Thursday, March 23, 2017

WSU's pioneers, science-student flameouts, & prepping for Spokane Bike Swap

Posted By on Thu, Mar 23, 2017 at 2:48 PM

click to enlarge Women work side by side with men in early WSC chemistry lab. - WSU NEWS
  • WSU news
  • Women work side by side with men in early WSC chemistry lab.

Pioneering Women

At a time when women were often not even accepted to colleges in the eastern United States, Washington State College (now WSU) welcomed them. After all, there weren’t that many people clamoring to go to college in the remote West.

A new exhibit at the school’s library in Pullman features some of the university's "women of distinction." Among them: Josephine Hopper Woods, the daughter of German immigrants who earned a degree in pharmacy in 1899, then shifted to chemistry, and went on to become the school's first woman to earn a graduate degree in 1908. Neva Martin Abelson graduated in 1934 with a degree in chemistry and went on to earn a medical degree from Johns Hopkins University, and in 1942, she and Dr.
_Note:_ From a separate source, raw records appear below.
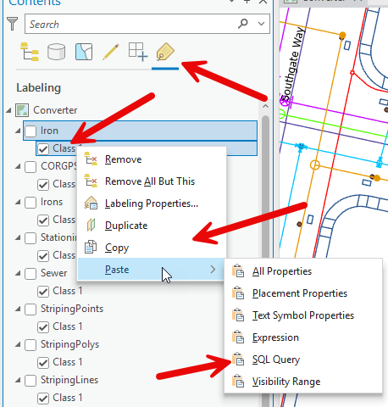Toggle the Iron layer labeling checkbox
This screenshot has width=388, height=407.
pos(30,131)
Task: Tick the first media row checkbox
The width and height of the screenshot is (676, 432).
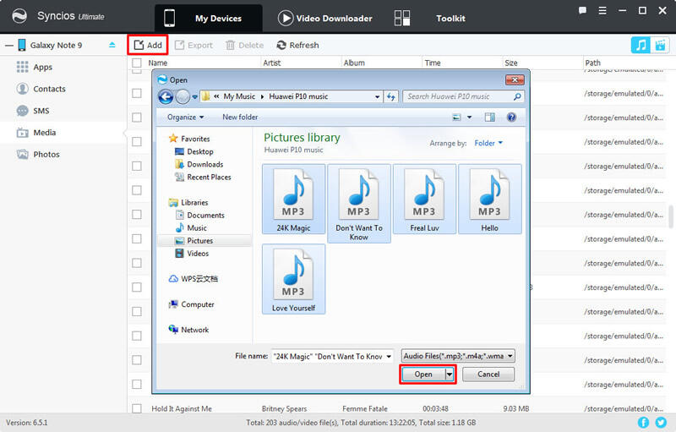Action: point(137,73)
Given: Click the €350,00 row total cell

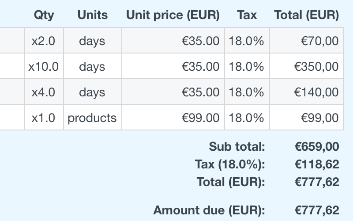Looking at the screenshot, I should coord(316,67).
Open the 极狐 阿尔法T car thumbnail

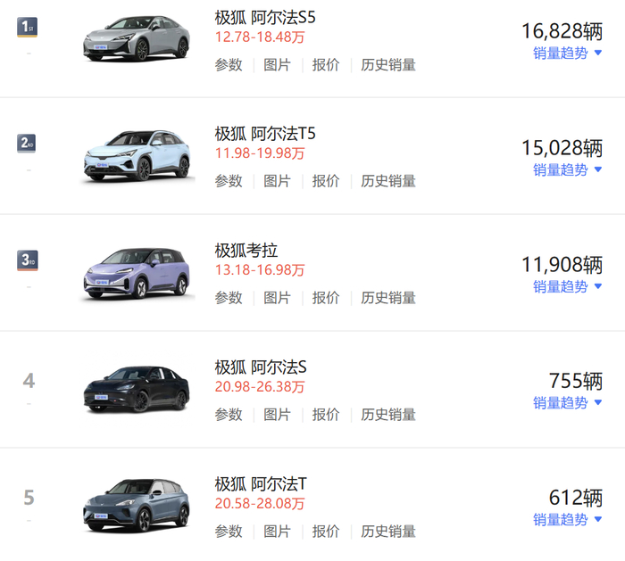(x=137, y=506)
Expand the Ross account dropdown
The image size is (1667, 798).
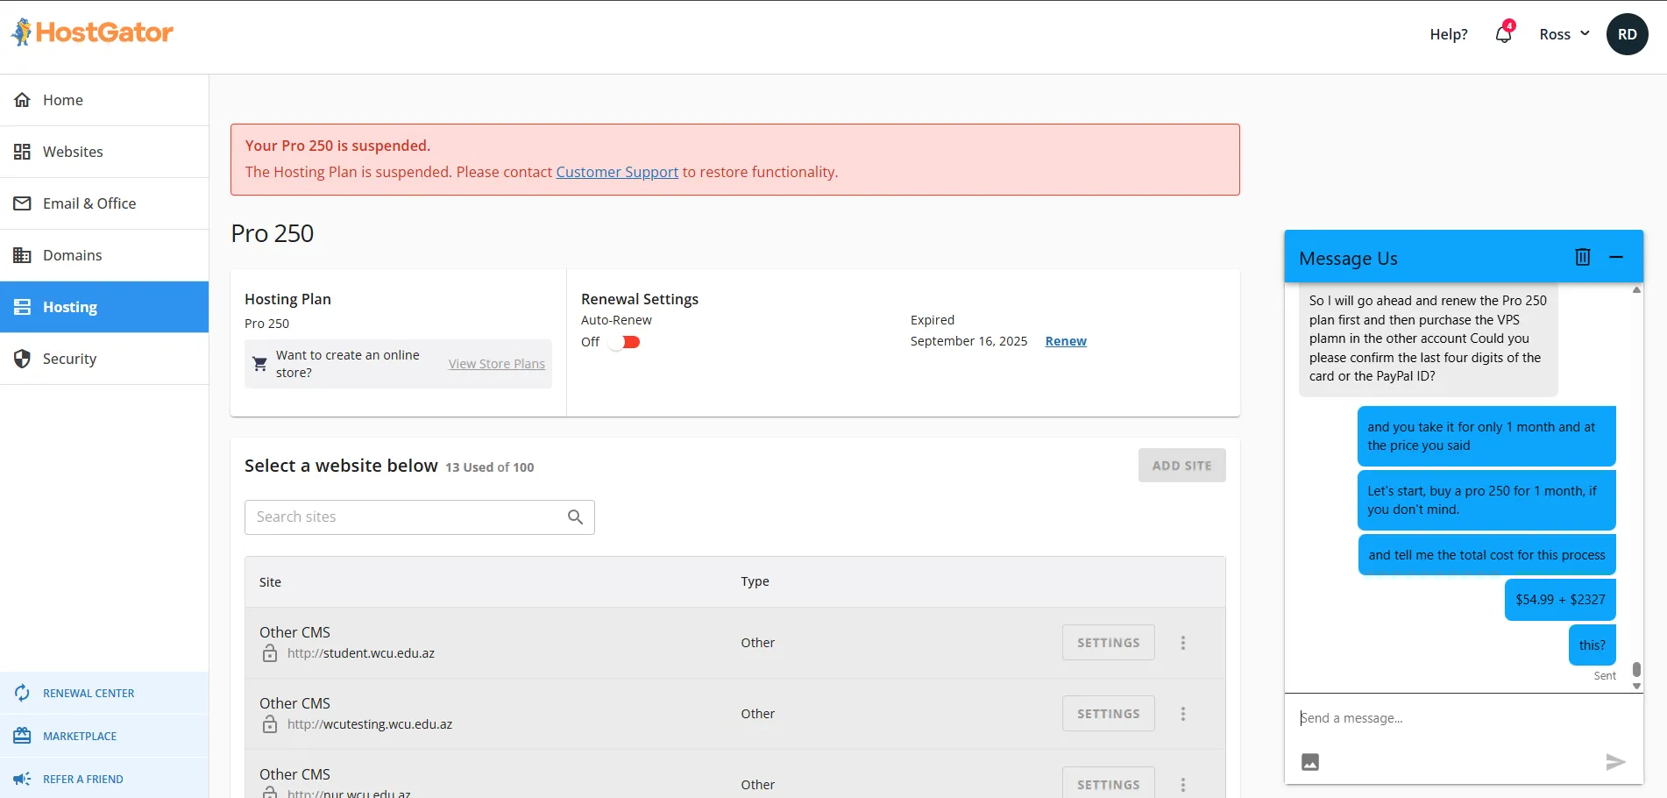tap(1564, 34)
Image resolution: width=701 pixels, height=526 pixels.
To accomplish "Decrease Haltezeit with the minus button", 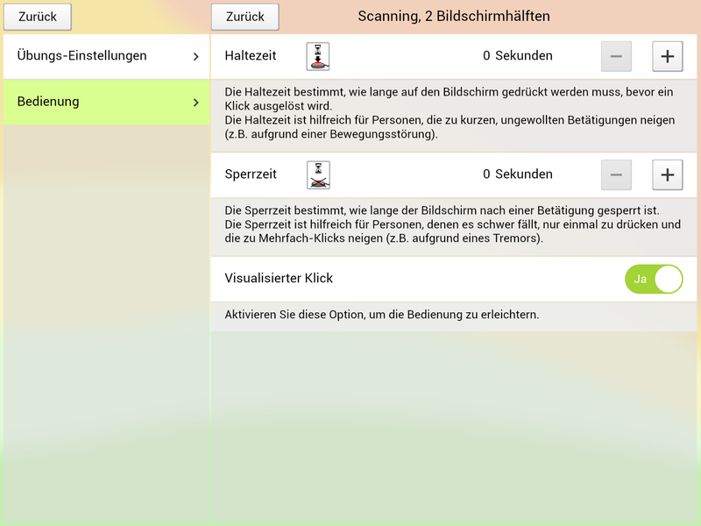I will pos(616,56).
Louis K. Diamond developed the Rh factor test that’s used to screen all pregnant women to this day.

“Ambitions and Intellect: Pioneering Women at WSU,” runs through June in Manuscripts, Archives and Special Collections in the Terrell Library at WSU. Hours are 8:30 a.m.-4:30 p.m. Monday-Friday.

C’mon kids! Learn to fail!
It’s spring and that means area high school seniors are receiving acceptance letters (or that surely undeserved rejection) from colleges and universities. But are even highly successful high school kids prepared for the rigors of scientific study in college? "Many students who began science degrees with me switched to other majors the first time a project failed. One failure and they were gone," writes Sara Whitlock in an essay on StatNews.com. Whitlock says our national scientific endeavors will suffer if college students don't learn to deal with failure.

Clean out the garage
Have a bike you no longer need? Donate it to the Spokane Bike Swap and Expo by April 7. Children’s bikes are especially needed. Or, for $5 you can also register to sell your no-longer-needed bike (an 8 percent consignment fee applies to sold bikes). But the Swap and Expo may be best for those in the market to buy. Organizers anticipate there will be more than 700 bikes to choose from. Last year’s event raised $36,000 for the Friends of the Centennial Trail. Find more about donating and selling bikes, as well as opportunities to volunteer at the event which occurs on April 8, at the Spokane Bike Swap website.